VeriCount: Verifiable Resource Accounting Using Hardware and Software Isolation

In cloud computing, where clients are billed based on the consumed
resources for outsourced tasks, both the cloud providers and the clients have the
incentive to manipulate claims about resource usage. Both desire an accurate and
verifiable resource accounting system, which is neutral and can be trusted to refute
any disputes. In this work, we present VERICOUNT —a verifiable resource
accounting system coupled with refutable billing support for Linux container based
applications. To protect VERICOUNT logic, we propose a novel approach
called self-accounting that combines hardware-based isolation guarantees from
trusted computing mechanisms and software fault isolation techniques.

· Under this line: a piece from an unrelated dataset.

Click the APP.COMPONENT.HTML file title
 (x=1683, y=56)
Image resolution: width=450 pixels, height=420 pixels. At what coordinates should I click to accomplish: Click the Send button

The self-accounting
engine in VERICOUNT leverages security features present in trusted
computing solutions, such as Intel SGX, to measure user CPU time, memory,
I/O bytes and network bandwidth while simultaneously detecting resource usage
inflation attacks. We claim three main results. First, VERICOUNT incurs an average
performance overhead of 3.62% and 16.03% over non-accounting but SGX compatible
applications in hardware and simulation mode respectively. Next, it
contributes only an additional 542 lines of code to the trusted computing base.
Lastly, it generates highly accurate, fine-grained resource accounting, with no
discernible difference to the resource measuring tool available with the OS.